-- BEGIN Text block --

We live in a time of disruption…

A time that is being defined by the current level of digital disruption we are experiencing.  And unfortunately, it is technology, not humans that seem to be taking center stage and playing the hero in the future narrative we are currently writing.

In many ways, we only have ourselves to blame, as we have set the stage for this story…

From government, to business, and even education, we have pushed through the 19th and 20th centuries on a mantra focused on efficiency and standardization.  Our Tayloristic assembly-line approach that provided efficiency and effectiveness in prior times, seems to be a bit of our undoing in the present and for the future.  As John Hagel shares in Rethinking Race Against the Machines, “If you have tightly scripted jobs that are highly standardized where there’s no room for individual initiative or creativity, machines by and large, can do those activities much better than human beings.  They’re much more predictable, they’re much more reliable.”

Efficiency and standardization has become a sign of our past and present times…

For our future, of one that is being continuously shaped and shifted by our ability to automate and infuse artificial intelligence, this idea of standardization should then be sending some very strong signals of discord and incompatibility.  Especially as we find that the very idea of standardization has set the stage for the entrance of machine learning and with it, greater levels of automation.

Which means we have to begin to consider not only the skills that will be necessary and needed in and for the future, but those skills that are also uniquely human.  Those skills that stand the test of time, and automation.

While there are many, the road always seems to lead back to creativity.

In many ways, we live in times where we all have to be creative now, no matter what we do.  Creativity has always been, and even more now, continues to be a vital skillset for the future.  Unfortunately, in the past, we tended to relegate creativity to something that was only needed by the artistic class, rather than a skillset that serves us all, in both our personal and professional lives.

Too often, we have limited the idea of creativity to that of the artist, instead of seeing that creativity can exist in all that we do.  Especially as we look to the future and the skills that it is requesting – critical-thinking, problem-solving, communication, collaboration, innovation – we see that creativity can and should be infused into how we approach and utilize all of those skills. As Creative Director Stefan Mumaw defines it, “Creativity is problem-solving with relevance and novelty.”  Which means, that we live in a time when efficiency and standardization have effectively run their course, and the need for more creative thinking and creative solutions is taking center stage and exponentially expanding into every profession.

In an age that is being defined by automation and artificial intelligence, we can no longer afford to not be creative.

We begin first by realizing that creativity is not a trait that only certain “artistic” individuals are born with.  Rather, it is a skill that we all possess.  Creativity is a skill that we can continuously improve upon, that we can continue to get better at.  However, with that said, it is also like a muscle, and the more we use it the stronger it gets.  And vice versa.  The less we use it the more atrophied it gets.  Which is why it is important that we exercise our creative muscle more and more, as it is a skill that makes us uniquely human in a time when what makes us uniquely human is becoming more and more vital to our future success.

-- END Text block --

Given request
Repeat, word for word, everything in the passage on creativity and automation above from "A time that" down to "are currently writing.".

-- BEGIN Information provided --

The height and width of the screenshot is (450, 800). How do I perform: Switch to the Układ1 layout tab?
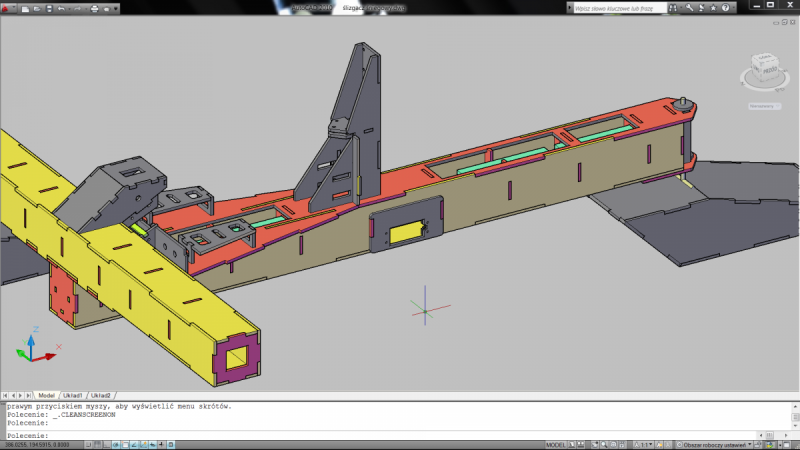point(73,395)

-- END Information provided --

Exercise response
A time that is being defined by the current level of digital disruption we are experiencing.  And unfortunately, it is technology, not humans that seem to be taking center stage and playing the hero in the future narrative we are currently writing.